Era divino sentir como se me abrían las cachas en torno a ese imponente vergazo que no se cansaba de penetrar en mí, y obvio que yo tampoco me cansaba de sentirlo adentro, llenándome hasta el último rincón disponible. En una de esas, de tan mojada que estaba, la pija se sale de su cauce natural y se me clava por detrás, “No problem” me digo y de una sola sentada me la clavo hasta la base, soltando un fuerte alarido al recibirla en toda su colosal extensión. El patovica me atrae hacia su cuerpo y con una mano me mantiene bien sujeta, mientras que con la otra me acaricia la concha, metiéndome los dedos casi hasta los nudillos. Ya a esa altura tenía el clítoris del tamaño de un dedo meñique, era tanta la calentura que sentía que parecía me fuera a reventar de un momento a otro. De nuevo alcancé a sentirlo, los estremecimientos previos a la descarga.
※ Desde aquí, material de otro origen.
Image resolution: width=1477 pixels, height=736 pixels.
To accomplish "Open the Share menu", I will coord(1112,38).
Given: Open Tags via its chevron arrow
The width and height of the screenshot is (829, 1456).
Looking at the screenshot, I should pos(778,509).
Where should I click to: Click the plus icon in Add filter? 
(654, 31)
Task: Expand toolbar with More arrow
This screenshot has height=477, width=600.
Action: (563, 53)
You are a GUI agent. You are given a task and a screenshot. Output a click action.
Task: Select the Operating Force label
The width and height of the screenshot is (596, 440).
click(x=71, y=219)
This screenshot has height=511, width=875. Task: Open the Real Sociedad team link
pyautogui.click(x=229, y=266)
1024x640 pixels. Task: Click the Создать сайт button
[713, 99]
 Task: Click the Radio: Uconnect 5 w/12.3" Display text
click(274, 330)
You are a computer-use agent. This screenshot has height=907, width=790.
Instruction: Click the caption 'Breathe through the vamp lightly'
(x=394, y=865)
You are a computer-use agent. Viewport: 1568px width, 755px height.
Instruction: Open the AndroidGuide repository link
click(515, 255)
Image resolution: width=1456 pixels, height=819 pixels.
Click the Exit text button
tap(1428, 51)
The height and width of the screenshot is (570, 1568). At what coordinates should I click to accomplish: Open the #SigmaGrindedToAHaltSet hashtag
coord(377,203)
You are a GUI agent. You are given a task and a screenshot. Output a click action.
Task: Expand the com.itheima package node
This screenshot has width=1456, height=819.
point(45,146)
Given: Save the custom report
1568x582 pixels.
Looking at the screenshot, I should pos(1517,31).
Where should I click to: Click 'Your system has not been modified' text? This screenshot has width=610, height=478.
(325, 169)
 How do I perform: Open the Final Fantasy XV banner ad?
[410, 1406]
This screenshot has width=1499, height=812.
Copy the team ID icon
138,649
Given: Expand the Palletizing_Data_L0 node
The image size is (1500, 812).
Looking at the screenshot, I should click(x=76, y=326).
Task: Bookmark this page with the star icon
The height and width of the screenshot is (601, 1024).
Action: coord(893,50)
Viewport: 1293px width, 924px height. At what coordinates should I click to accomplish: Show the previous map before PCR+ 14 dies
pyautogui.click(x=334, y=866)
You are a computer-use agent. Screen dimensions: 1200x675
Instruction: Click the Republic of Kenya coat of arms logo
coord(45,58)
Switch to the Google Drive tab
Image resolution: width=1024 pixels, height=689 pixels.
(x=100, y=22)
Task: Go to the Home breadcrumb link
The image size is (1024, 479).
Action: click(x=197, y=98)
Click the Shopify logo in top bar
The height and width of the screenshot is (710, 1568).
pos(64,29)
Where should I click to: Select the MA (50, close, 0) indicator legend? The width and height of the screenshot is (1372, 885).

Todavía quería seguir disfrutándome un poco más, por lo que sus embestidas se aceleraron todavía más en ese tramo final, hasta que… PUMMMMM… todo se llenó de estrellitas de colores, sentí que las piernas me flaqueaban y que la cabeza me daba vueltas. Caí vencida en la cama, él sobre mí, con su verga todavía bien adosada a mi culito, pulsando violentamente, llenando el preservativo con el semen de una descarga por demás abundante. 
-Nena… esta cola la tenes que registrar en el Cenard… es un peligro, podes matar a alguien…-bromeó el patovica, dándome una fuerte palmada en las nalgas. 
Luego del polvo, ¡Y que polvo!, nos duchamos juntos, salimos del telo y cada cuál por su lado. Antes de despedirnos me pidió mi número de celular, pero le dije que mejor me diera el suyo, que como soy casada, no soy de andar dando mi número, para evitar problemas. Me lo dio y lo agendé en la memoria del celu, pero después de un rato lo borré, total, ¿para que lo iba a tener? En eso recibo un mensaje de Ariel, preguntándome en donde estaba. No le respondí enseguida. Como bien dice aquella frase: “El que se fue a Sevilla…”, él no se habrá ido a Sevilla, pero calentó la pava para que otro terminara tomándose el mate en su lugar. Cuándo finalmente le respondí, le dije que lo había pensado mejor y que lo mejor sería que no nos encontremos, que estaba enamorada de mi marido y que no se merecía que lo cagara de esa manera. 
“Al final resultaste una histérica”, me escribió. Obvio que ya no le contesté, no valía la pena.